[Stored records]
------------

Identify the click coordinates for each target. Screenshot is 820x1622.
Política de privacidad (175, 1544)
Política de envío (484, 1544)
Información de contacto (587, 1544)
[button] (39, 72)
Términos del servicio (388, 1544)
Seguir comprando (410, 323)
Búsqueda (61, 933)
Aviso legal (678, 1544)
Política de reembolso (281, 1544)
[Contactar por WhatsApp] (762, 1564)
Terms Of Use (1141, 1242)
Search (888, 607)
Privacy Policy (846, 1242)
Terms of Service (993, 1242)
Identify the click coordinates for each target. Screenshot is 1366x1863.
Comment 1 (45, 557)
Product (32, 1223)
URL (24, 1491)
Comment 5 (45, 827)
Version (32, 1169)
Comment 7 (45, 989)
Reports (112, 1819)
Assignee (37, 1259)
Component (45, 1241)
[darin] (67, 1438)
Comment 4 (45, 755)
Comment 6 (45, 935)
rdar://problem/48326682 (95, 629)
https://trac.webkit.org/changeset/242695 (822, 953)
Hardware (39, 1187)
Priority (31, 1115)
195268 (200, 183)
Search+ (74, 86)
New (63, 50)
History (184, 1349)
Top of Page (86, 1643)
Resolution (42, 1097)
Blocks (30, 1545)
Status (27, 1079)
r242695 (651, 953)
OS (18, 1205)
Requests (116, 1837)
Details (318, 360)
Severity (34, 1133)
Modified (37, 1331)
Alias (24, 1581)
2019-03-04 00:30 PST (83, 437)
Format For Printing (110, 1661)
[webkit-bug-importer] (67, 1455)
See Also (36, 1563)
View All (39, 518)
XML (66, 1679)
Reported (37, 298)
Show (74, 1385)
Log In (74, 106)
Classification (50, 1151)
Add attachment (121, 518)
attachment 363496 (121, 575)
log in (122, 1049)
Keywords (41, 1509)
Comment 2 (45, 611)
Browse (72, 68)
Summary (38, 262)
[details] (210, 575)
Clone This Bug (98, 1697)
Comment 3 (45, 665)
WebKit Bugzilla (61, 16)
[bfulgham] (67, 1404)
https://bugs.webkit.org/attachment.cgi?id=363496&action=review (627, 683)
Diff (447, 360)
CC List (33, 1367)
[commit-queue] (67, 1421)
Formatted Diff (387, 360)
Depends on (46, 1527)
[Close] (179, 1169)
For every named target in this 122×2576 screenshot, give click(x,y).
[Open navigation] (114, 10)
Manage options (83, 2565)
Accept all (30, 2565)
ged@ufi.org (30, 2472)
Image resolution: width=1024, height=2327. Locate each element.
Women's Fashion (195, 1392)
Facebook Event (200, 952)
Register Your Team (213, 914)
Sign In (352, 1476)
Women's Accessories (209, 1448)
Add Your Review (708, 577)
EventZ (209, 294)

------------

- _AIM OF THE EXERCISE_
In the data above, start at the line that has "Summary (38, 262)", stop after the line that has "[Close] (179, 1169)", and print every line in between exactly as it stands.

- _RESULT BELOW_
Summary (38, 262)
[details] (210, 575)
Clone This Bug (98, 1697)
Comment 3 (45, 665)
WebKit Bugzilla (61, 16)
[bfulgham] (67, 1404)
https://bugs.webkit.org/attachment.cgi?id=363496&action=review (627, 683)
Diff (447, 360)
CC List (33, 1367)
[commit-queue] (67, 1421)
Formatted Diff (387, 360)
Depends on (46, 1527)
[Close] (179, 1169)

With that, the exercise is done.